Ленивый воздух Одессы

Ира Егорова
Смешно, но и я была когда-то маленькой девочкой.
И с каждым днём мне всё легче удавалось взбираться на стул, а сиденье, которое было сначала на уровне носа, становилось всё ниже и ниже – по грудь, по пояс… а однажды я тянулась, тянулась, встала на цыпочки и положила подбородок на стол.
Тогда всё вокруг было очень большое – большущая комната с двумя огромными окнами и высоченным зеркалом между ними; моя кроватка у стены; подушка, такая мягкая и любимая, на которой можно было уместиться целиком, если хорошо свернуться калачиком; и сладко засыпать под стук бабушкиной швейной машинки.
А утром бабушка, одевая меня в ясли, много раз повторяла: «Скажи – р-р-р-рыба, р-р-рыба… р-р-рак, р-р-рак… р-р-рыба…». И вдруг мой язык, который только что неловко подворачивался и закручивался, звонко-звонко завибрировал: «Р-р-рыба, р-р-рыба, р-р-рак, р-рак!..»
И первая влюблённость, годика в три или меньше, в черноглазого, хулиганистого Серёжку Ерёменко: «Мама, он меня бьёт, но я его всё равно люблю!»
Чтобы добраться до детского сада, нужно было выйти из нашего длинного коммунального коридора на первом этаже, через большущие двери, в гигантское, как мне тогда казалось, фойе парадного подъезда.

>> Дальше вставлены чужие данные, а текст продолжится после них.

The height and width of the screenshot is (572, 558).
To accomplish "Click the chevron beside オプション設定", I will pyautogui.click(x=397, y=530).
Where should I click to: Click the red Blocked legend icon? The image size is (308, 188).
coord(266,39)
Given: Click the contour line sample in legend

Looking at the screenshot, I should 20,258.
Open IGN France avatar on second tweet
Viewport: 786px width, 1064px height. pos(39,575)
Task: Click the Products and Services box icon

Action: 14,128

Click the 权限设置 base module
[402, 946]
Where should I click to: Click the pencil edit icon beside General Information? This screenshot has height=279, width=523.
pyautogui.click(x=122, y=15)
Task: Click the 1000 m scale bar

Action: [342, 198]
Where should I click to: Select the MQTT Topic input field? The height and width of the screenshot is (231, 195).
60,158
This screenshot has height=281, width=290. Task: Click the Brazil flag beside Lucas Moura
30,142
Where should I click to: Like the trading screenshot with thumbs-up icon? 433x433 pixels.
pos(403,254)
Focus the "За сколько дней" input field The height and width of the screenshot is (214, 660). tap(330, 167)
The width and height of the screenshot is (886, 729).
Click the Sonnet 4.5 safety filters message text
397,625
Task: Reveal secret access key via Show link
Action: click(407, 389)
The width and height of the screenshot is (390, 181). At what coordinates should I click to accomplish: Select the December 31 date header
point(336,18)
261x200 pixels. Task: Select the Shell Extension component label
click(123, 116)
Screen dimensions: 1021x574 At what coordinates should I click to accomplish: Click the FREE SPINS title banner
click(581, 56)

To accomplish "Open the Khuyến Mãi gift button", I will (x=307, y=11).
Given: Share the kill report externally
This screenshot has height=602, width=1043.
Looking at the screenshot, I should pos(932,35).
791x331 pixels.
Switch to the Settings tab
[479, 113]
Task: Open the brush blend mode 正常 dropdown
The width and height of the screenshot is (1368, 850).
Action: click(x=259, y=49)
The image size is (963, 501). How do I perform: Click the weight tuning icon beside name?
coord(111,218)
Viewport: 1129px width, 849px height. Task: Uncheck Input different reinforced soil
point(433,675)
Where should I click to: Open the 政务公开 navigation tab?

Потом преодолеть два пролёта широкой мраморной лестницы – до второго этажа, протиснуться в тяжёлые двери детского сада и переодеться возле своего шкафчика. Почему-то не было дня, чтобы я проделала этот немудрёный путь без опоздания. По всей вероятности, опаздывать – это была наша фамильная черта, и досталась она мне с молоком матери.
В садике мне было уютно и вольготно, меня там любили. Бывало, воспитательница ставила меня перед всей группой и говорила: «Рассказывай!» А я, помнится, сочиняла что-то прямо на ходу, то ли сказки, то ли рассказы – не вспомню уже, что именно, только я стояла и рассказывала, а все слушали.

А потом, когда я была уже не очень маленькой девочкой, случился один момент, который пронзил меня насквозь солнечным светом, как стрекозу булавкой, и пригвоздил на веки вечные прямо к Богу в петлицу.
Было лето, я стояла перед зеркалом, которое умещало меня всю целиком. Из окна лупило солнце, и, отражаясь в зеркале, затапливало мне лицо, волосы, глаза. И вдруг я поняла, что – родилась и живу. Прочувствовала эту ликующую радость всем существом – насквозь, навылет, – что у меня есть я, со смуглой кожей и струящимися золотыми волосами, что во мне пульсируют, затаившись, немереные силы и возможности. А ведь всего этого могло и не быть! (У меня были все шансы вовсе не родиться). И осторожная, как тайный сговор, благодарность потекла золотой нитью к Тому, кто одарил меня всем этим. 
Теперь, когда мне бывает больно или пусто, тоскливо или бессмысленно, я заглядываю в это мгновение, как в бездонный колодец, сквозь который видны золотые прииски моей судьбы. И тогда, алчным золотоискателем, я начинаю понимать, как много из обещанного, всё ещё не сделано, как много упущено, и как много ещё нужно, нужно сделать, во что бы то ни стало.
И больше всего я задолжала этому трепещущему золотою рыбкой ощущению бытия, которое обязано оставаться во всём, что я делаю, к чему прикасаюсь.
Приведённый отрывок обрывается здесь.